# Activity:
For the entries below, report the number of lines where the string "agent" appears, and only that number.

# Provided data:
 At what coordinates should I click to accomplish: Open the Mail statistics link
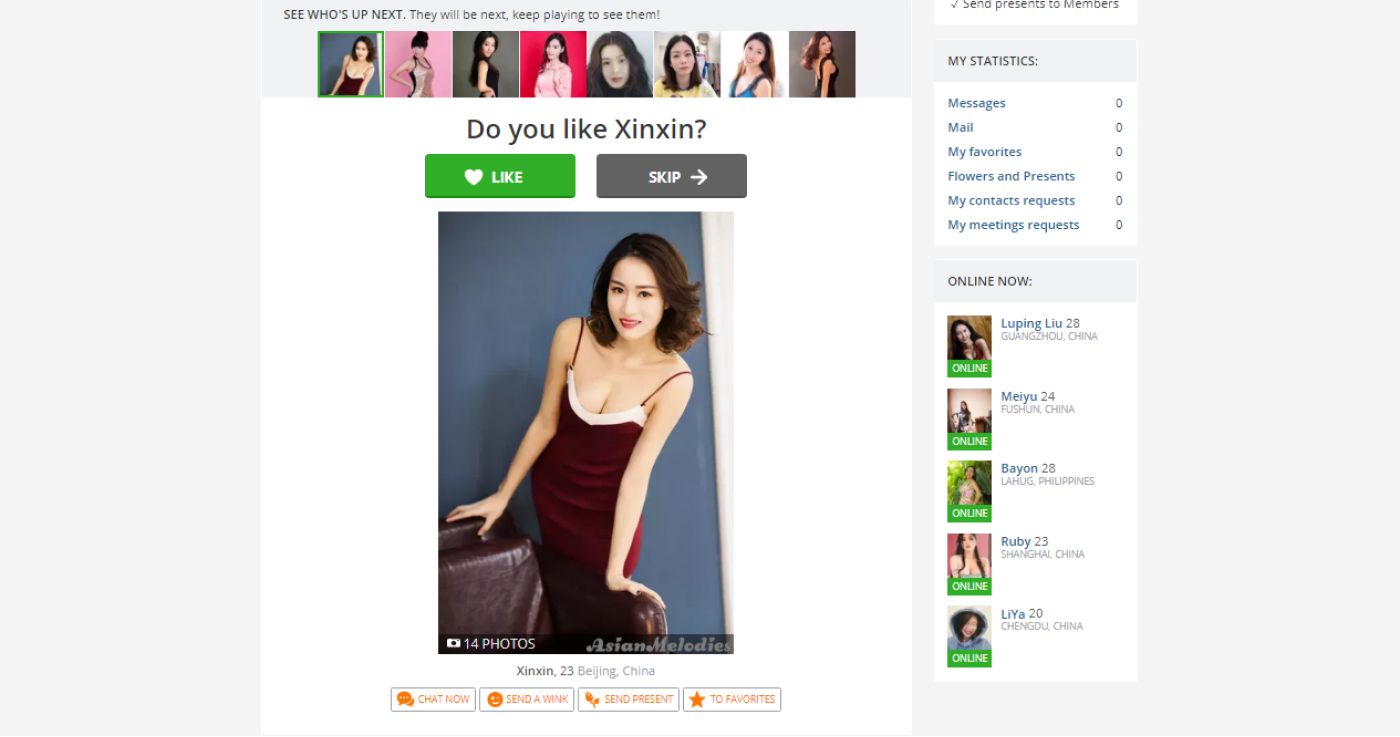(961, 127)
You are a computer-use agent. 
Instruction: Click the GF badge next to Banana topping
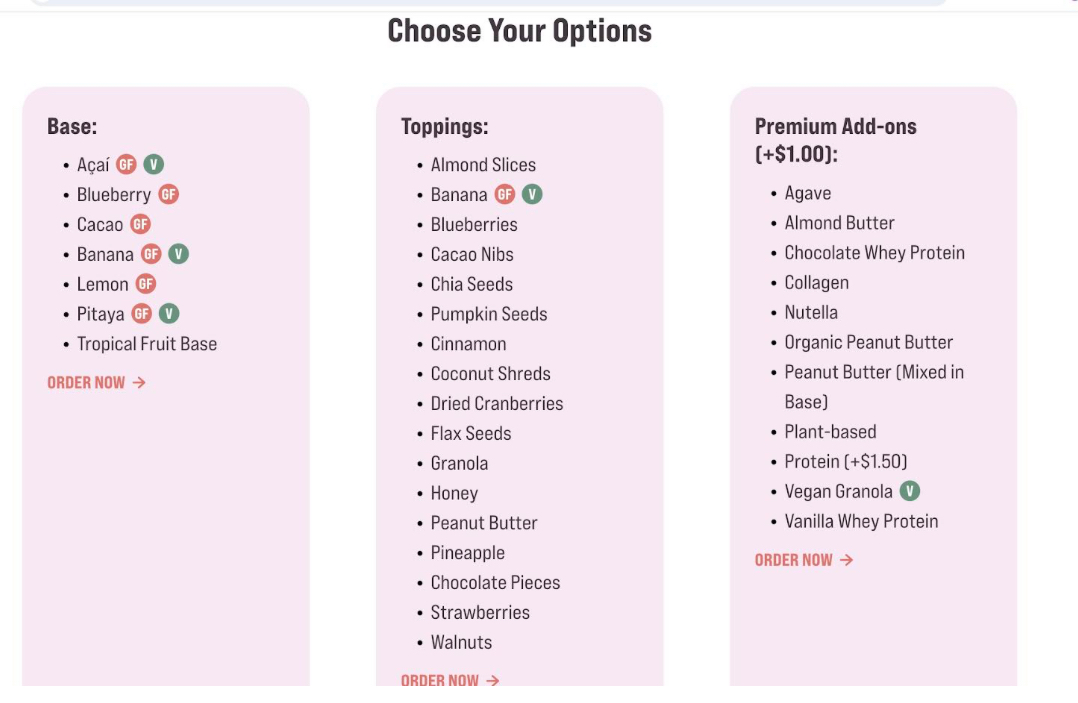[x=505, y=195]
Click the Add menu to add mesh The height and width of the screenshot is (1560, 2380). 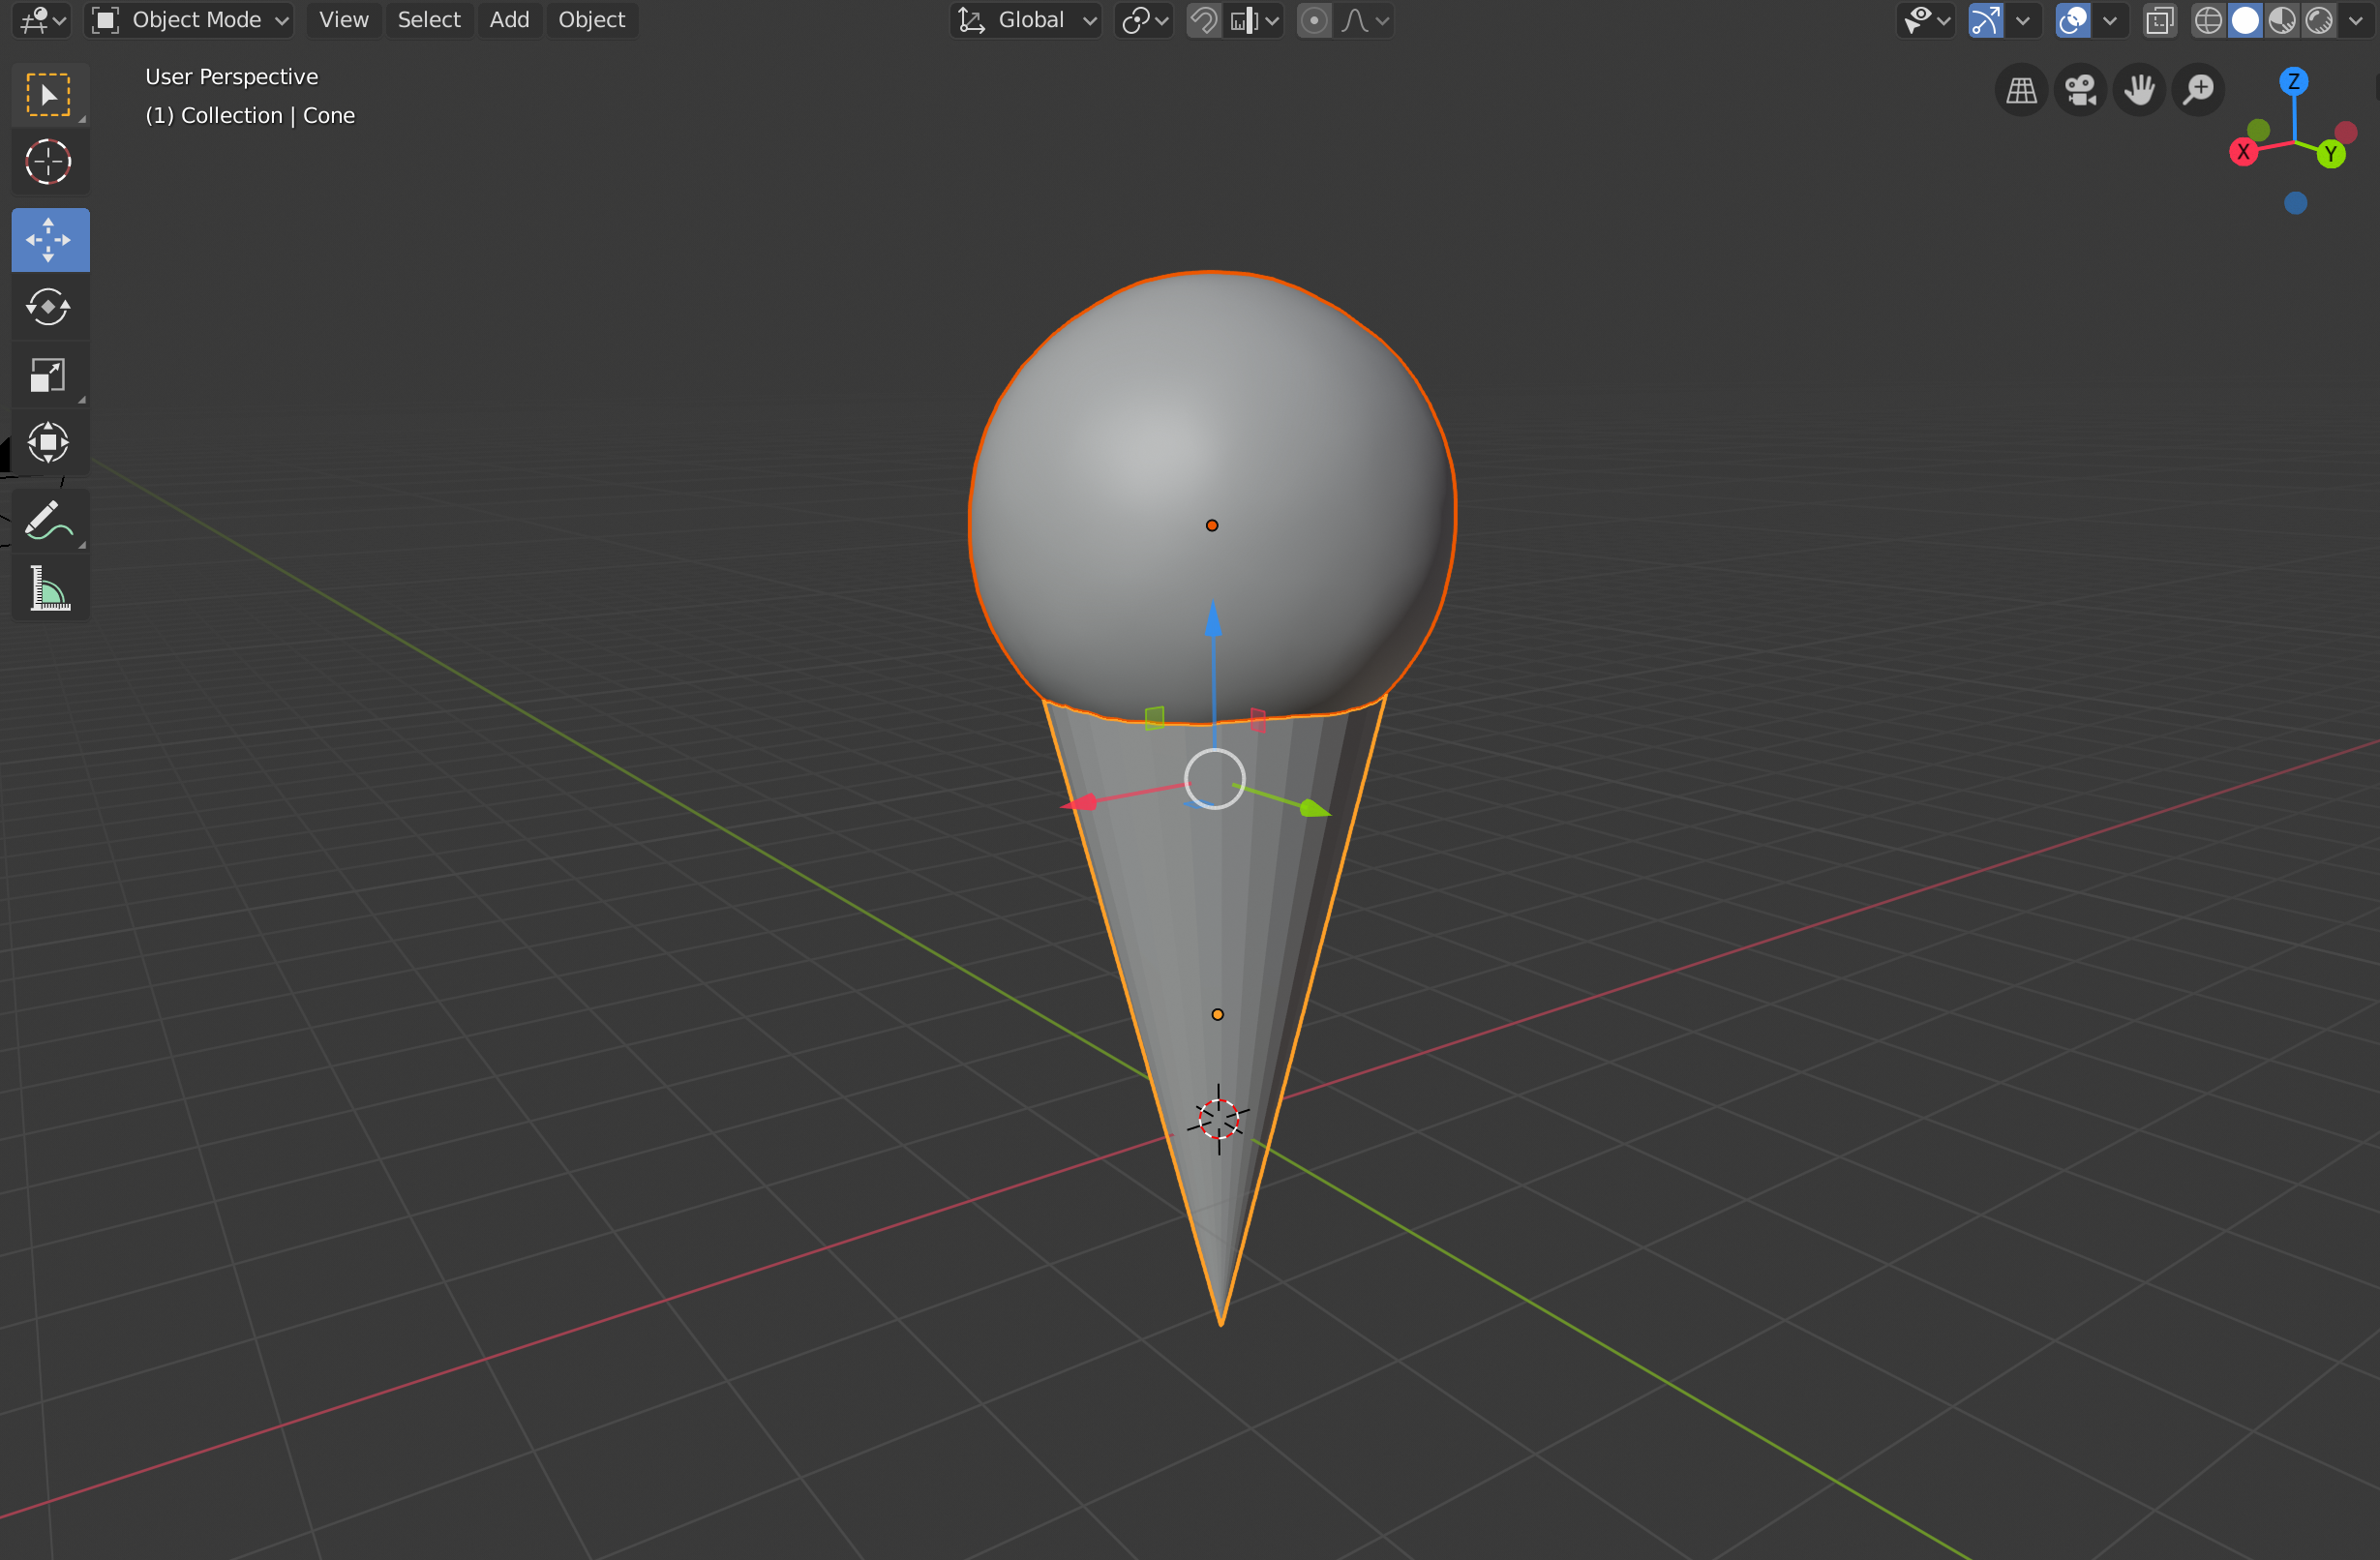pos(510,19)
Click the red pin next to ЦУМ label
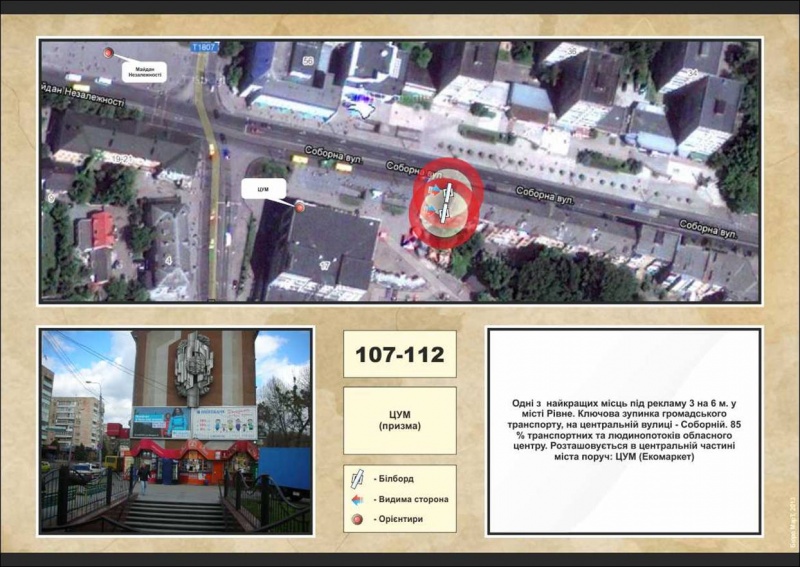800x567 pixels. 300,206
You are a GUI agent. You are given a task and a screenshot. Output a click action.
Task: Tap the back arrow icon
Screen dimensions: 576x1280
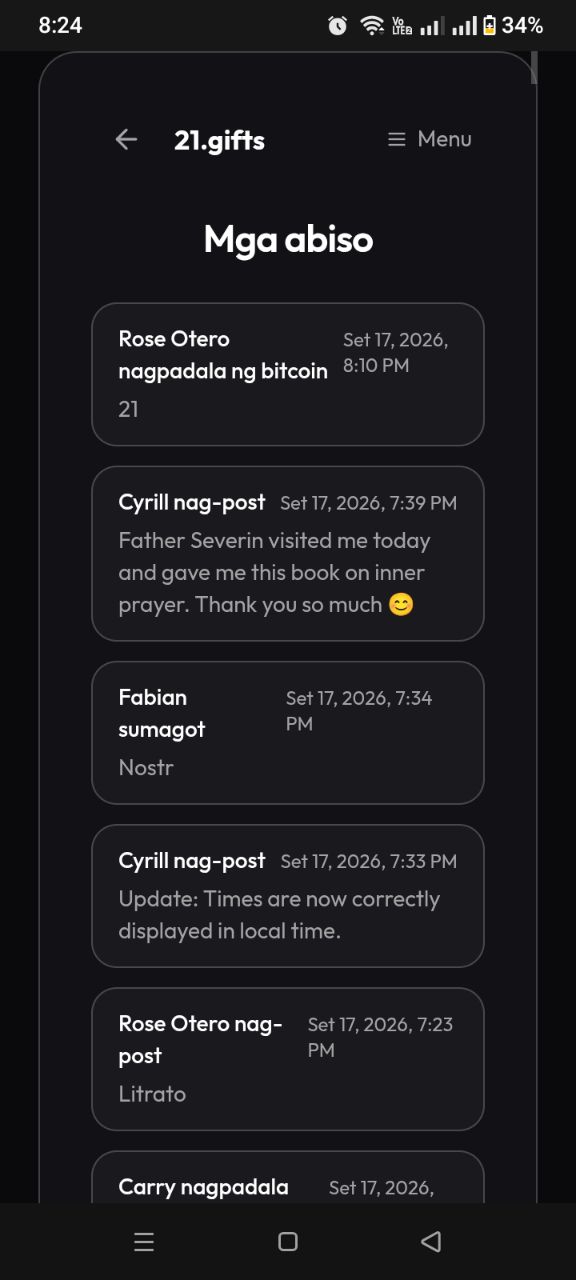click(x=126, y=140)
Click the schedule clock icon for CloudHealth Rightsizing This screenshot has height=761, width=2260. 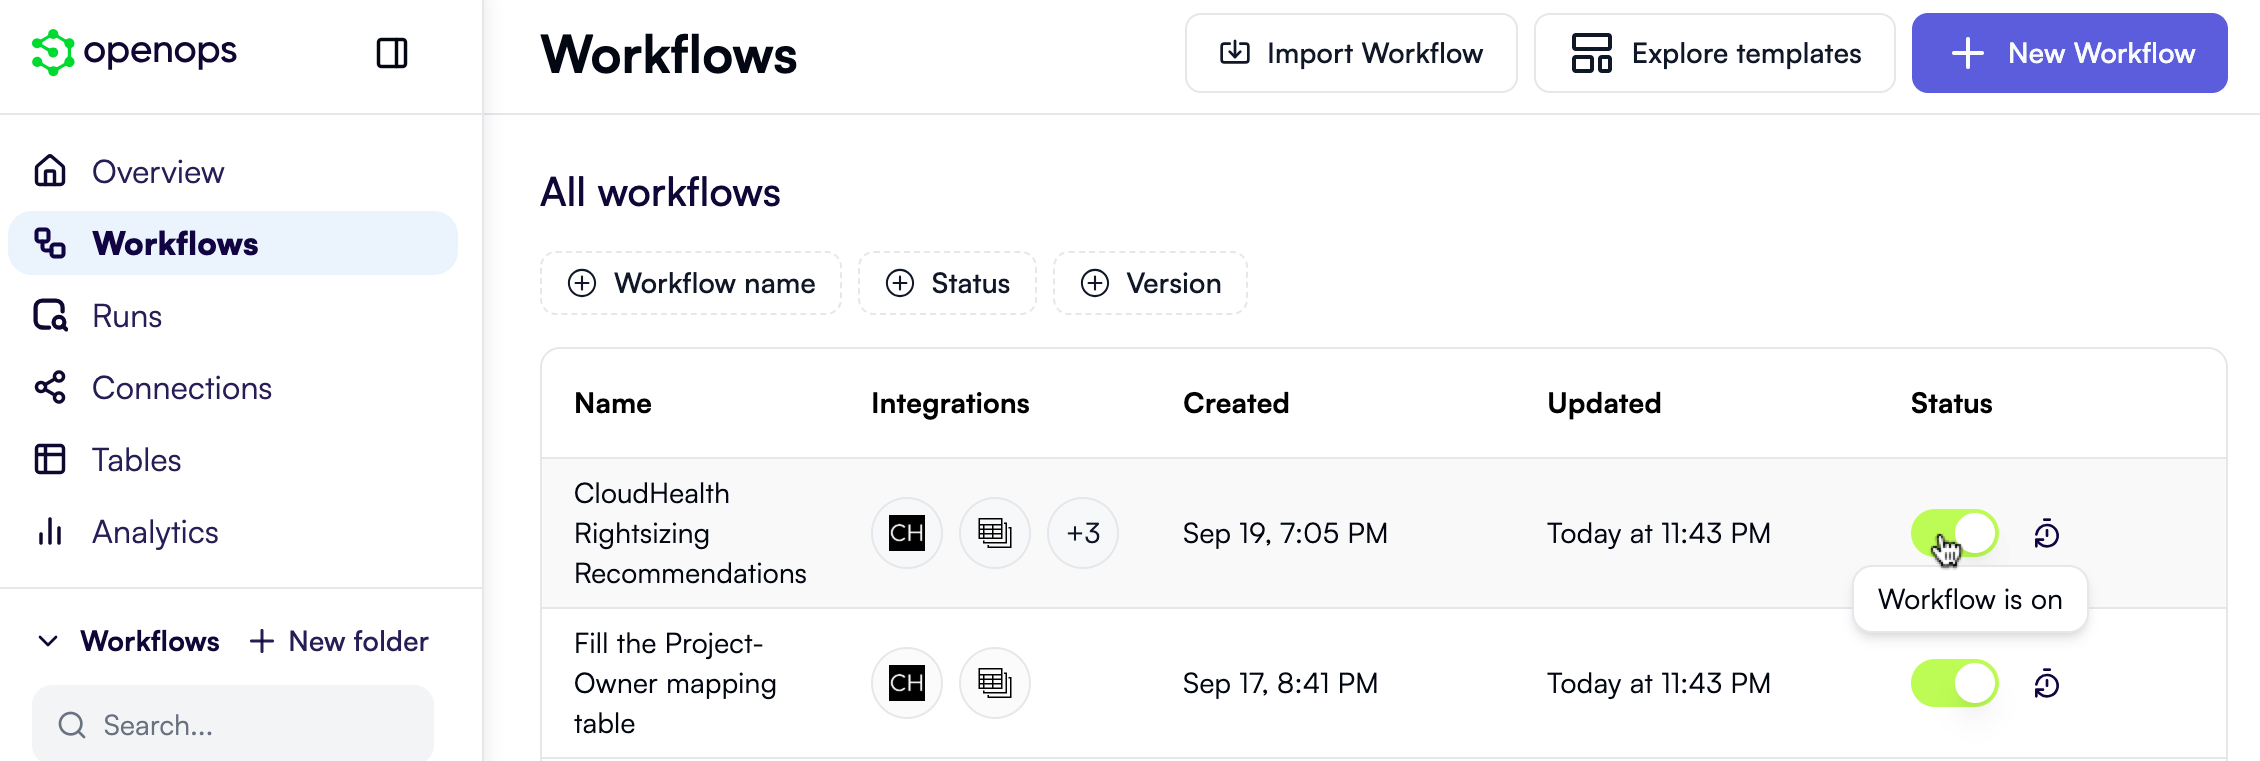(2047, 534)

# Reply:
2